Commentators on the right might say the mental health crisis shows the effects of pandemic-era school closures, but beyond that I’m not so sure what they would say, and to be honest, I consulted Google to come up with that. As my Mercatus colleague Kofi Ampaabeng has alluded to, opposing school closures or particular aspects of the Affordable Care Act is a far cry from a coherent, unified vision of market-based healthcare policy, let alone for mental health policy.
I’ll save my take on what that vision ought to be for another day, but I will give you my perspective on what the Biden administration describes as “bold action to make it easier for schools to provide critical health care services, especially mental health services, for millions of students across the nation."
Broadly speaking, the goal is described as providing healthcare services to more children while they’re in school — after all, this is where kids spend the majority of their waking hours, so why not reach them where they are? It’s the kind of vision that at first glance is hard to oppose, evoking memories from the time you hurt yourself during recess or maybe fell out with a friend, but got through it all through the warm embrace of the school nurse.
Nostalgia aside, there sure are worse things the government could do than to streamline billing procedures if it leads to more school nurses or therapists helping kids with disabilities.
But see, not a single nurse or therapist was created in the process of writing the 184-page document showing schools how to get paid.

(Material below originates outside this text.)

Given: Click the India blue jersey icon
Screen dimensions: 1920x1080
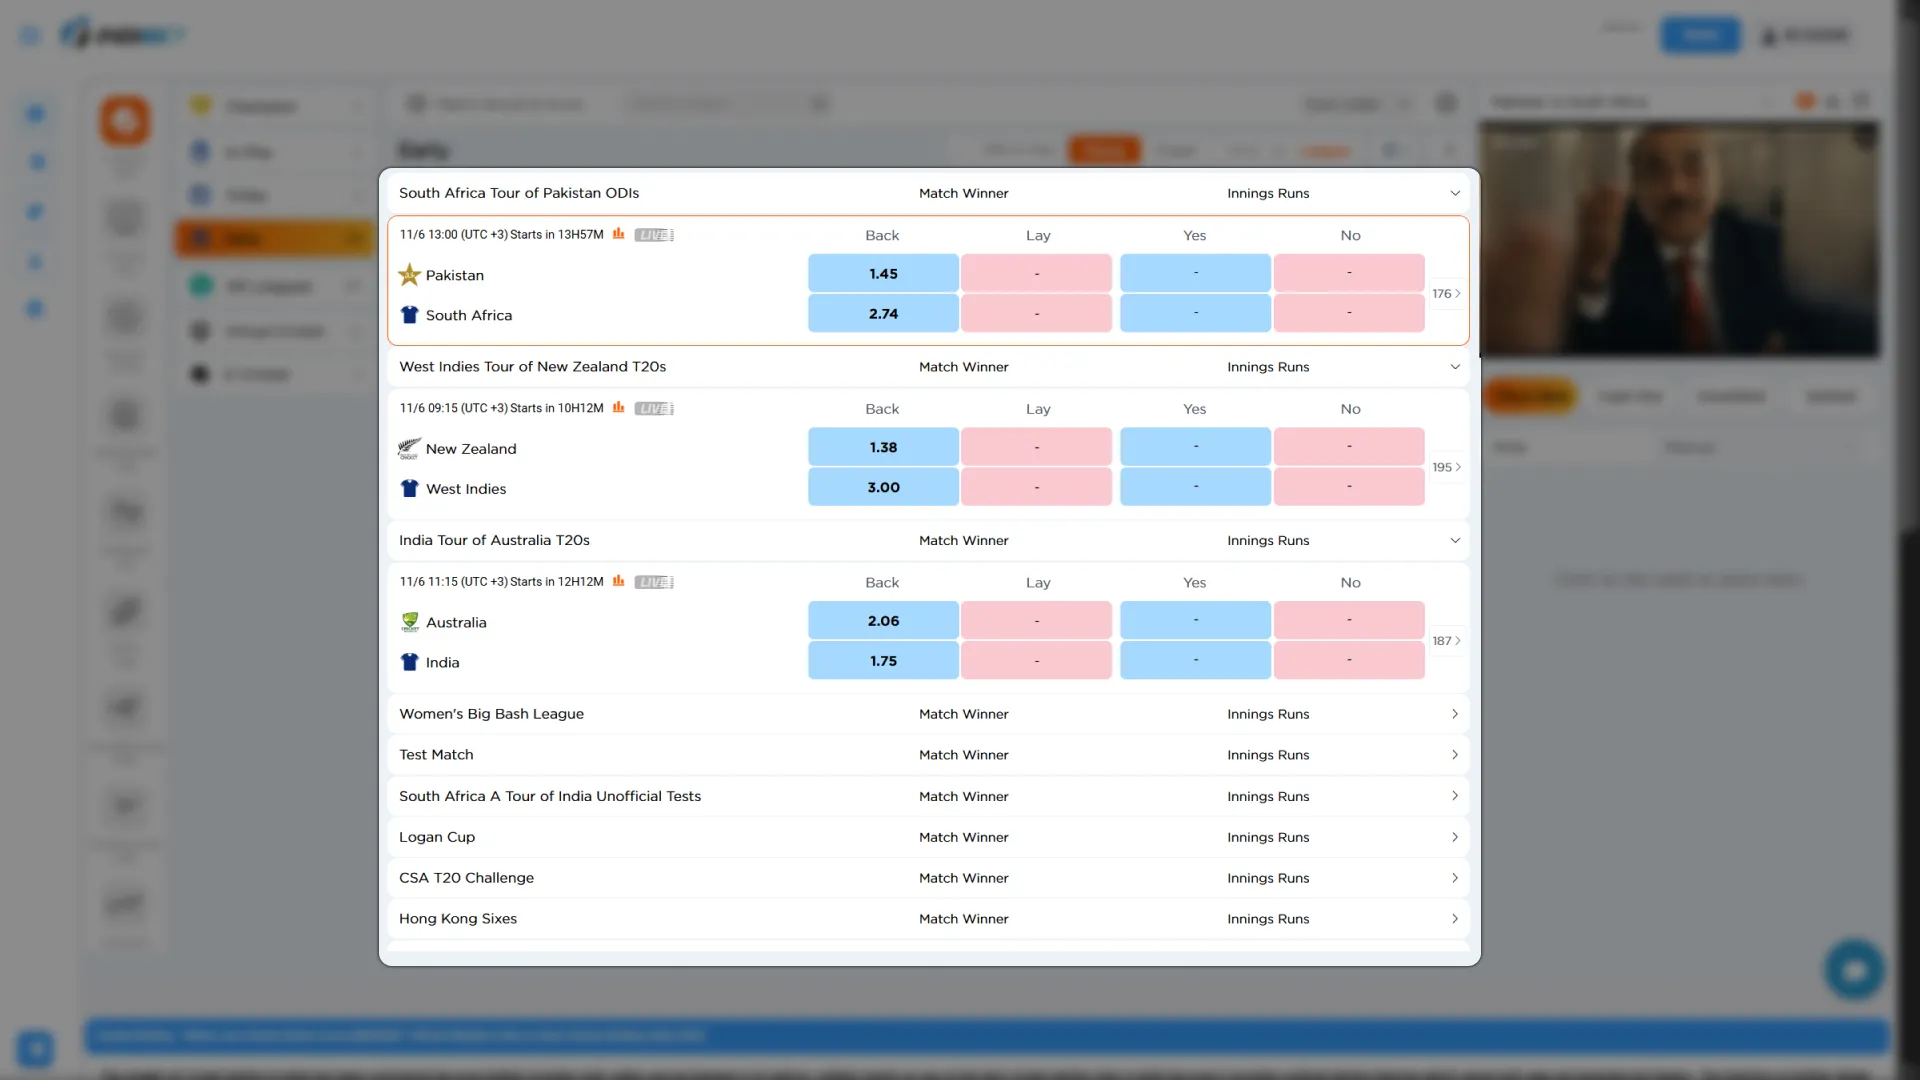Looking at the screenshot, I should tap(409, 662).
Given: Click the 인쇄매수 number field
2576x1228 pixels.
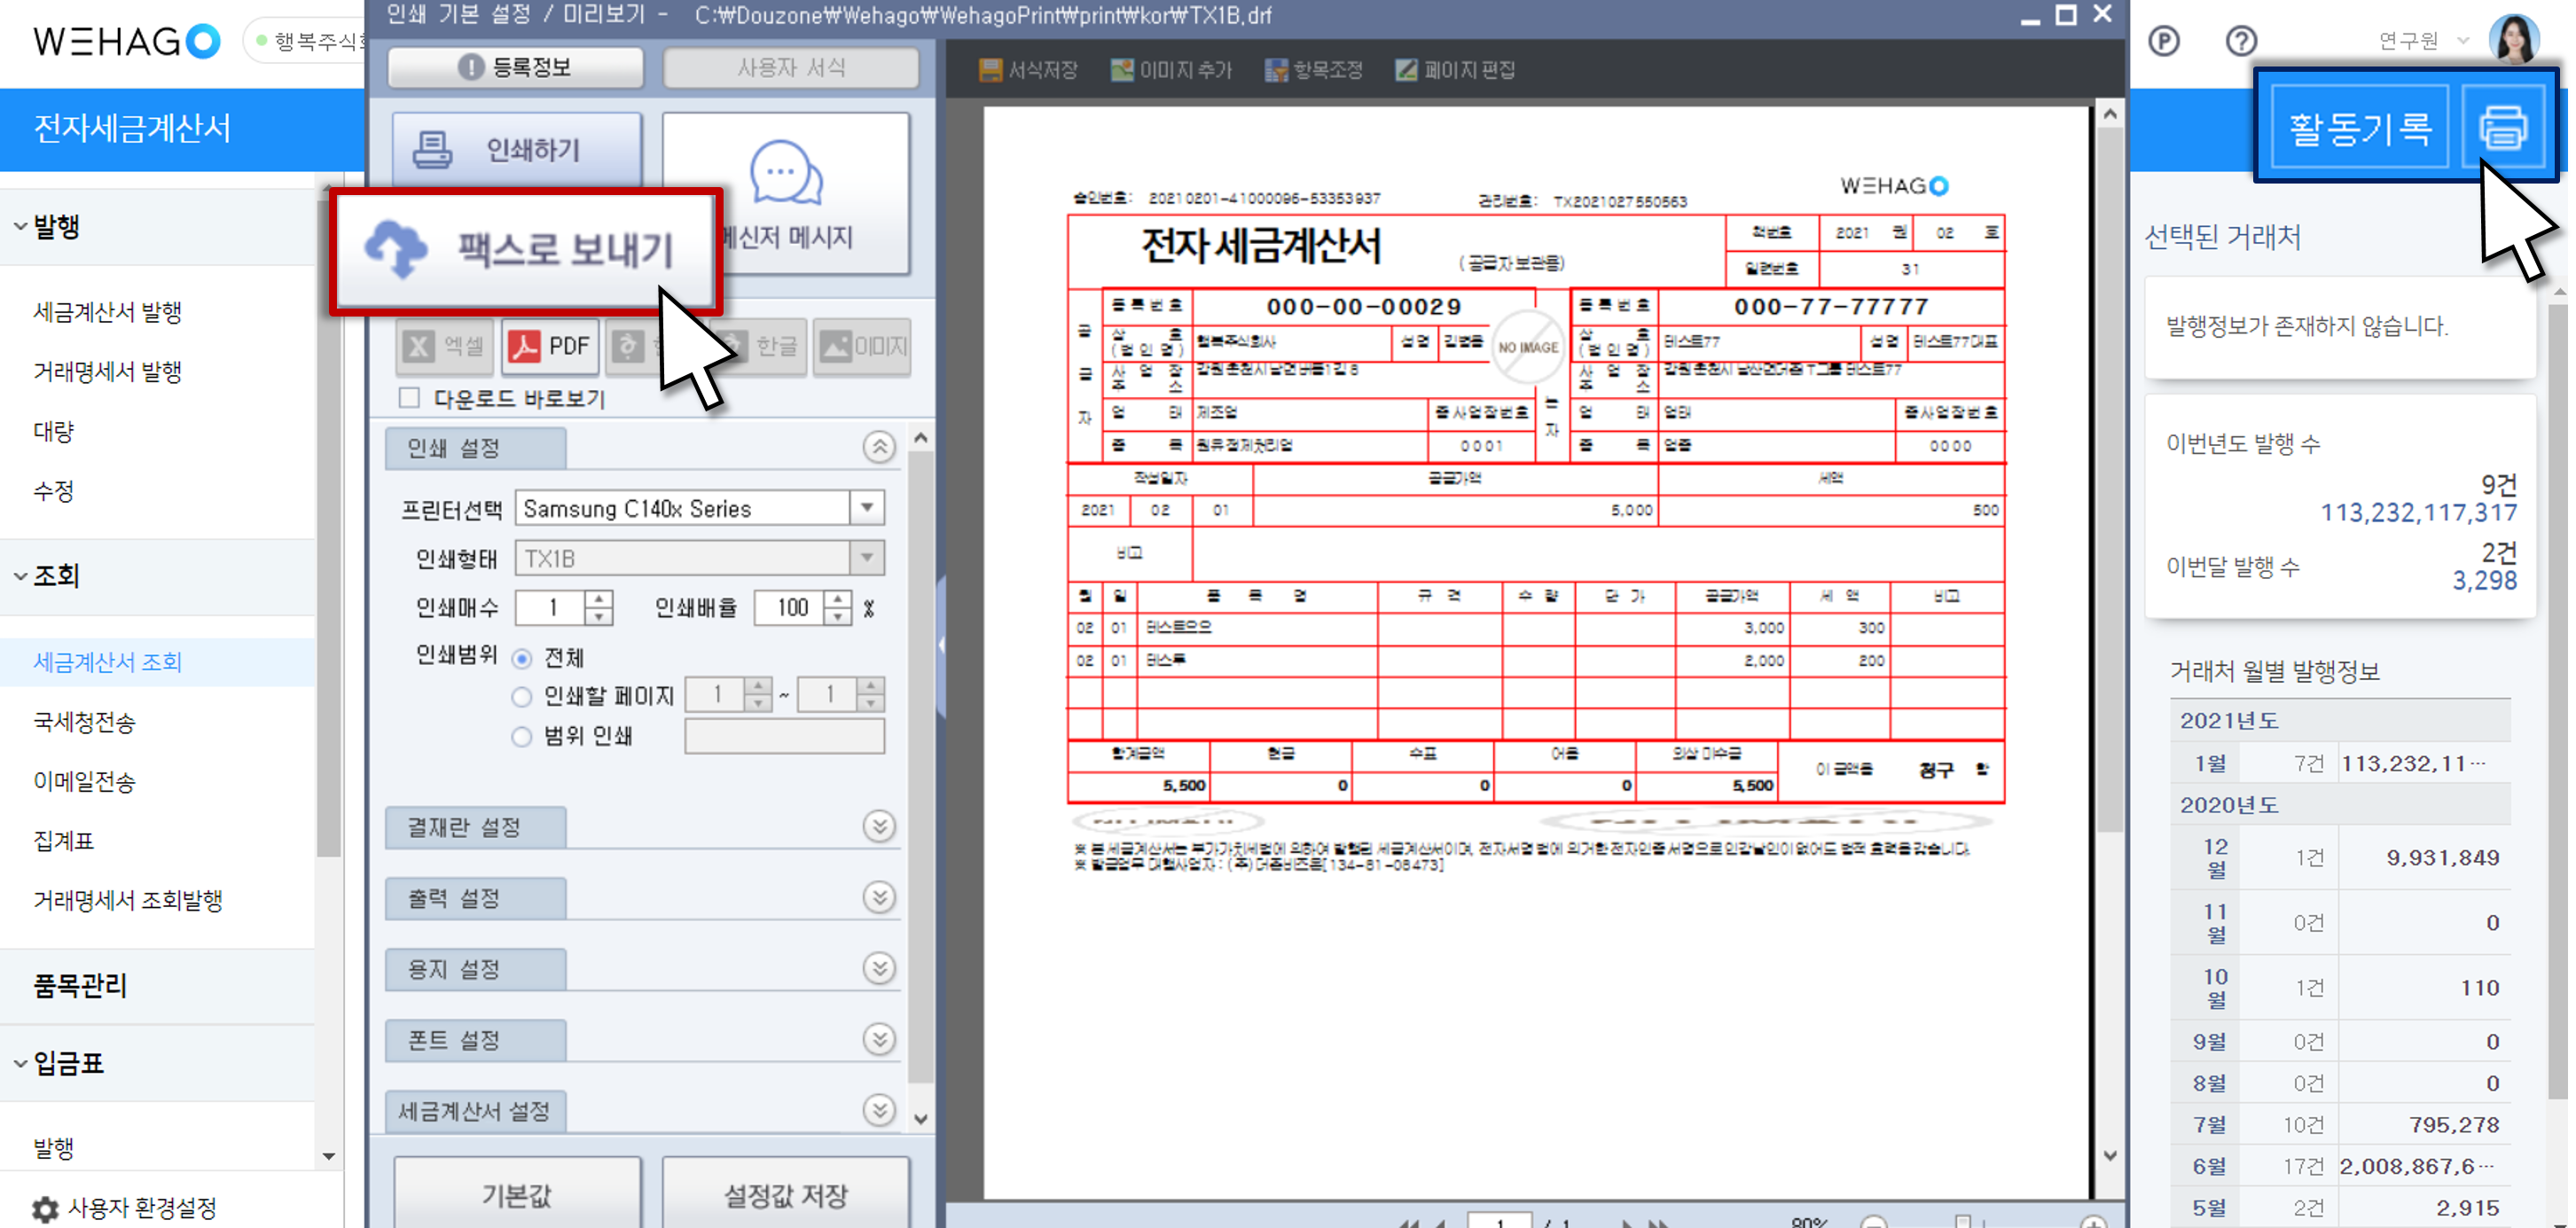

If the plan succeeds in bringing more nurses and therapists to schools, those are professionals who would have been elsewhere, caring for someone else. Without significant expansions to the mental health workforce, we run the risk of merely redistributing available providers, prioritizing their presence in schools while neglecting the needs of others.

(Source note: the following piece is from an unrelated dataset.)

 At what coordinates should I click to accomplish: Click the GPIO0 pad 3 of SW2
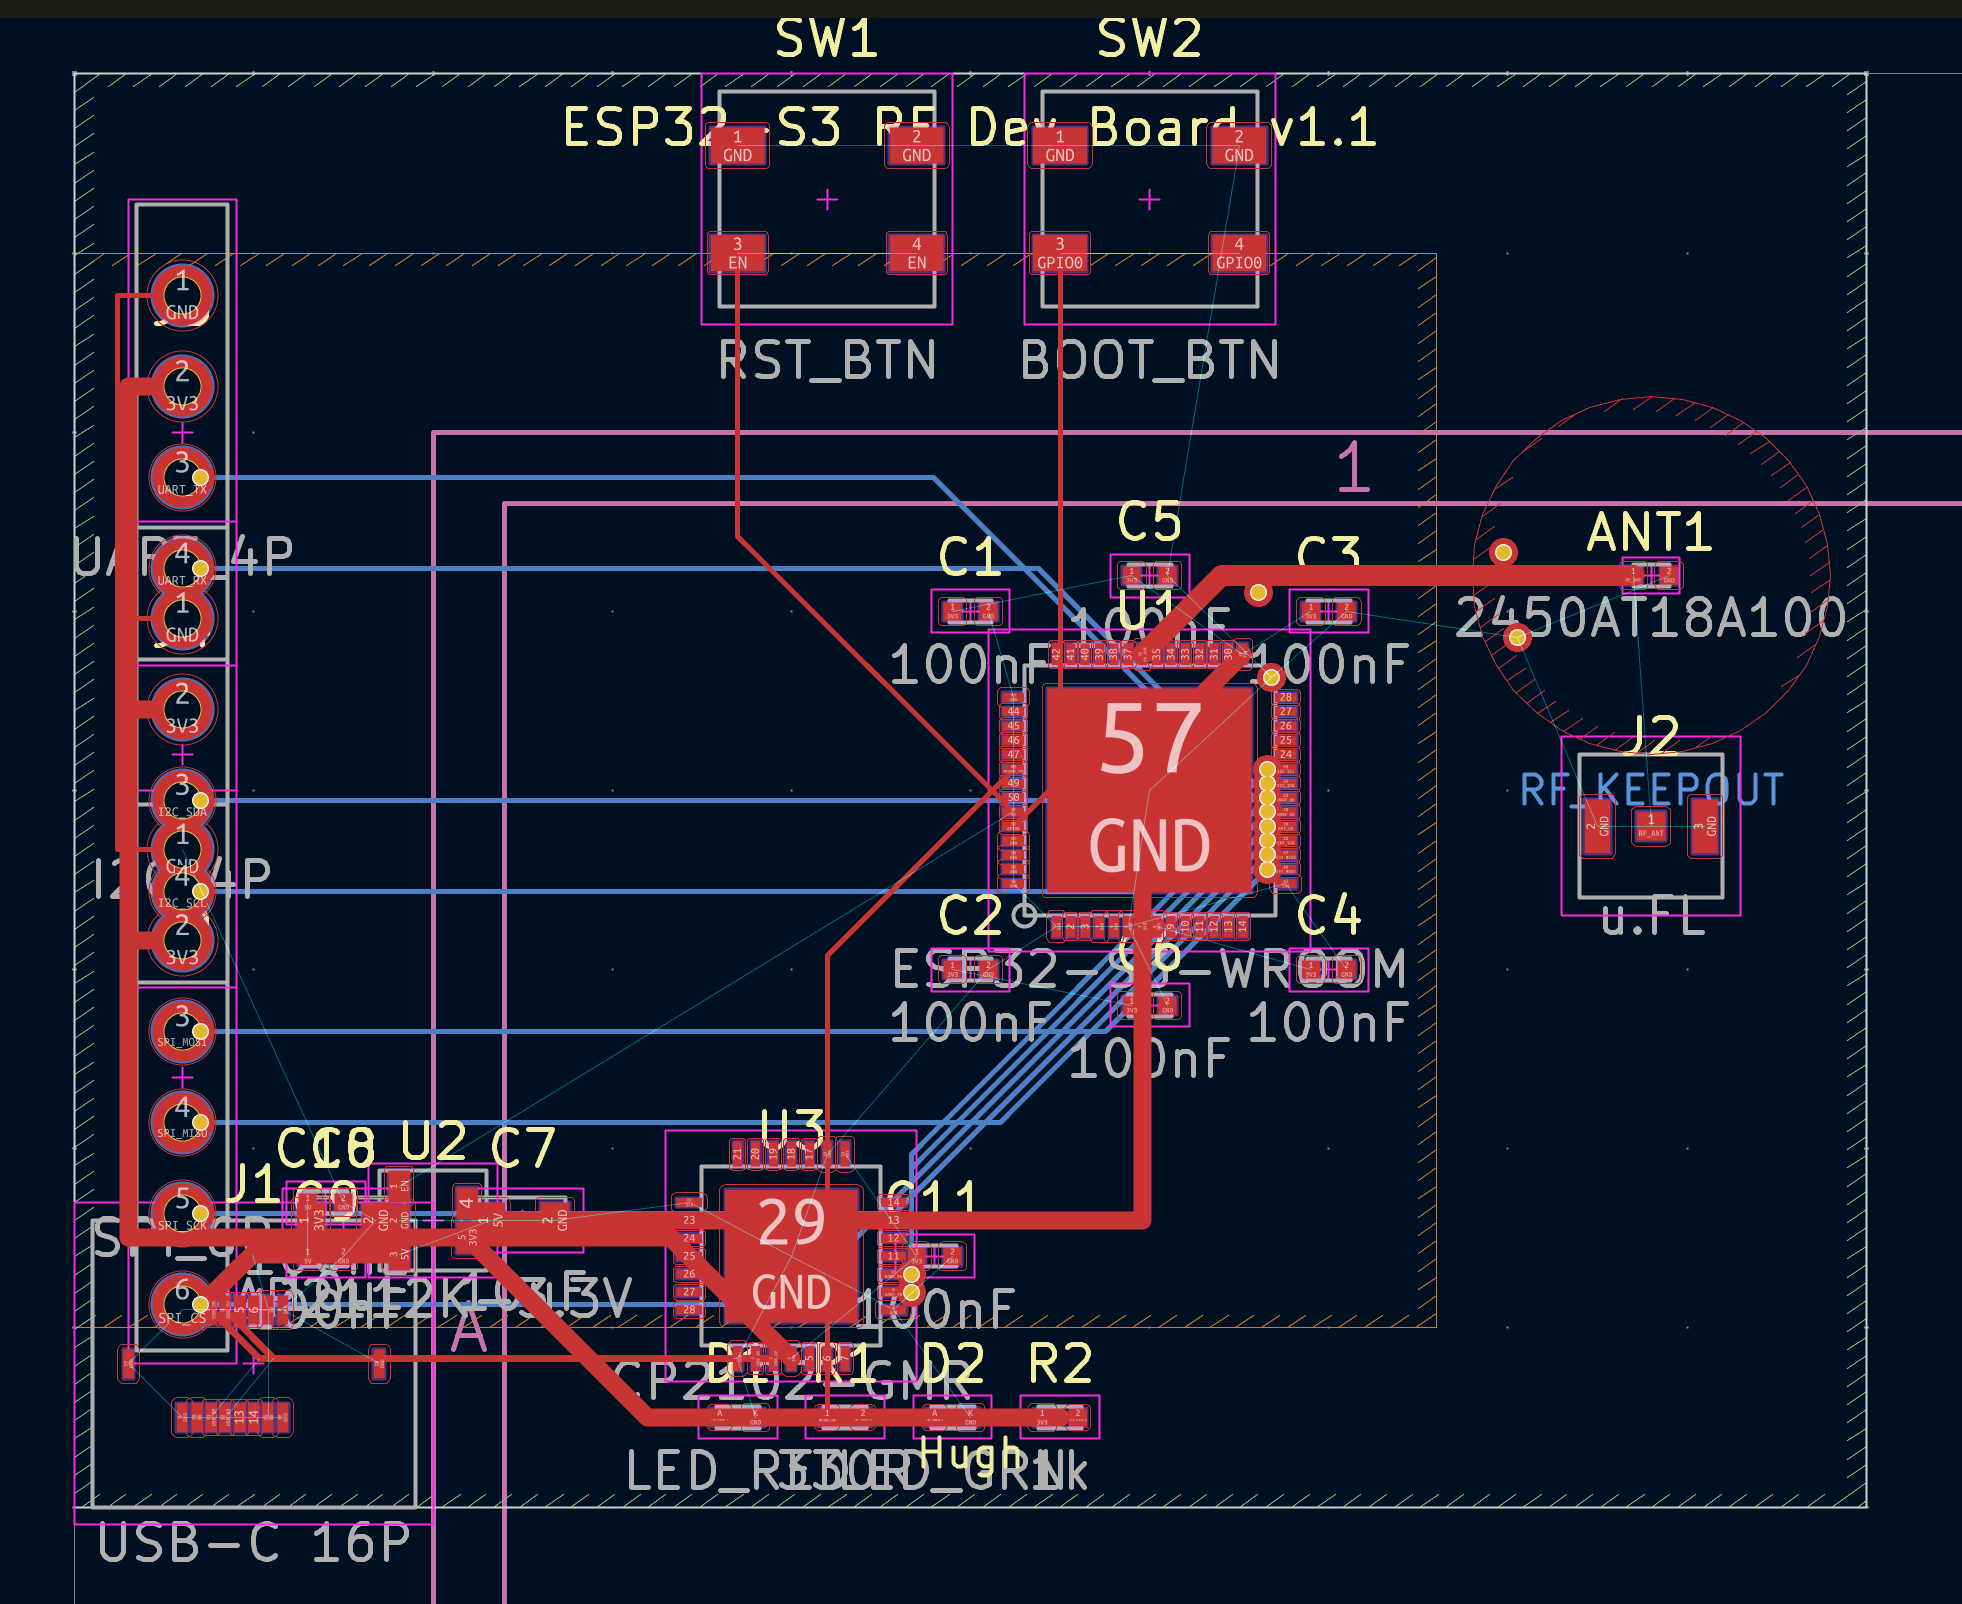(1060, 255)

Some 150 million Americans already live in mental health provider shortage areas, and when those services, almost by definition, revolve closely around interpersonal relationships, I worry about the impacts, especially in the short term, of moving scarce providers from one group to another.
To make a dent in the crisis, we must think beyond shifting providers from one group to another, and start addressing the critical supply factors that led to the shortages in the mental health profession, including reforming barriers to entry such as licensing, scope of practice, and certificate-of-need laws. But we must also look at the broader causes of how we got here, why so many Americans are struggling, and how to prevent that from happening in the first place.